Song
- Language: English
- Published: 1935
- Composer(s): Harry Warren
- Lyricist(s): Al Dubin

= About a Quarter to Nine =

"About a Quarter to Nine" is a popular song written by Al Dubin and Harry Warren and published in 1935 by M. Witmark & Son, New York.

==Background==
Dubin and Warren wrote the song for the 1935 musical Go into Your Dance. The song is introduced by Al Jolson. This and "She's a Latin from Manhattan" were the most notable from the movie.
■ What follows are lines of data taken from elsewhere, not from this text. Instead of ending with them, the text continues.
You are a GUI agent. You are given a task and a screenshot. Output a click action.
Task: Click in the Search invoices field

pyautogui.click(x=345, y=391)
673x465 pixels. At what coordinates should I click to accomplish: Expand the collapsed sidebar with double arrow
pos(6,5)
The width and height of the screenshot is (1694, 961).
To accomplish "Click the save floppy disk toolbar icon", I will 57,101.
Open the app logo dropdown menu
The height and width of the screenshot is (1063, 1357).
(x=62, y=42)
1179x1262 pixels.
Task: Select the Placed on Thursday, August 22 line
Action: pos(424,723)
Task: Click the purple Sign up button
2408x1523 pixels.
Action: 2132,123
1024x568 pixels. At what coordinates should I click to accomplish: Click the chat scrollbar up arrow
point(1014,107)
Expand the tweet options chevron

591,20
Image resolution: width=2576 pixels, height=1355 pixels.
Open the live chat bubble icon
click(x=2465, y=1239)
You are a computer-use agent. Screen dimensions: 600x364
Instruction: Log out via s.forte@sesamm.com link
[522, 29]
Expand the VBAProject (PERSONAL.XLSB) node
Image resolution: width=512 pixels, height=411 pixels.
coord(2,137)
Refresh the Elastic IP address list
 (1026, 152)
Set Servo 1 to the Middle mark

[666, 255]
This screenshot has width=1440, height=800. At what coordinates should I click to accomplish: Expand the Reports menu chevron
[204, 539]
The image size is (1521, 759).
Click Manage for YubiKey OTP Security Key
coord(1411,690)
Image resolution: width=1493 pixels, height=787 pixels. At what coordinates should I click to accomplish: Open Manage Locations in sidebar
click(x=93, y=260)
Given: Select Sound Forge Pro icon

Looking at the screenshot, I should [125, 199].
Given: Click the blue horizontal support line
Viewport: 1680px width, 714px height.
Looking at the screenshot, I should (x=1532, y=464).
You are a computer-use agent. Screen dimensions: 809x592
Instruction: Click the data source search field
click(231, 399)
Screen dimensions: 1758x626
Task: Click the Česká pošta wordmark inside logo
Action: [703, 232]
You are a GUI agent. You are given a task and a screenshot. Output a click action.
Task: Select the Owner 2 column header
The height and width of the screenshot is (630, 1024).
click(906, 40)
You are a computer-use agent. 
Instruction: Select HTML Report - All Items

In the 1946 film of Jolson's life, The Jolson Story, the song featured. Jolson recorded it commercially on June 18, 1947, for Decca Records.

==Later cover versions==
Among the musicians who successfully covered the song in the US in 1935 were Johnny Green and his Orchestra (with Jimmy Farrell on vocals), Columbia 3029), Victor Young and His Orchestra (vocal by Hal Burke), and Ozzie Nelson (1935, Brunswick). Later versions were recorded by J. Lawrence Cook, Wingy Manone, Claude Hopkins, and Ambassador Ambrose. A version by Bobby Darin was included in the CD Aces Back to Back (2004).

The Electric Prunes covered the song on their 1967 album The Electric Prunes.

In 1980 the song was used in the musical 42nd Street. In 1982 the song was covered by Peter Skellern on his album A String of Pearls, which made No. 67 in the UK Albums Chart.

In 2015 discographer Tom Lord listed a total of 21 cover versions, in the area of jazz, including Mavis Rivers / Nelson Riddle (1959), Red Norvo (1962, with Mavis Rivers and Ella Mae Morse), Rod Levitt (RCA, 1966), Susannah McCorkle (on The Music of Harry Warren, 1976) and Dave McKenna (Concord, 1981).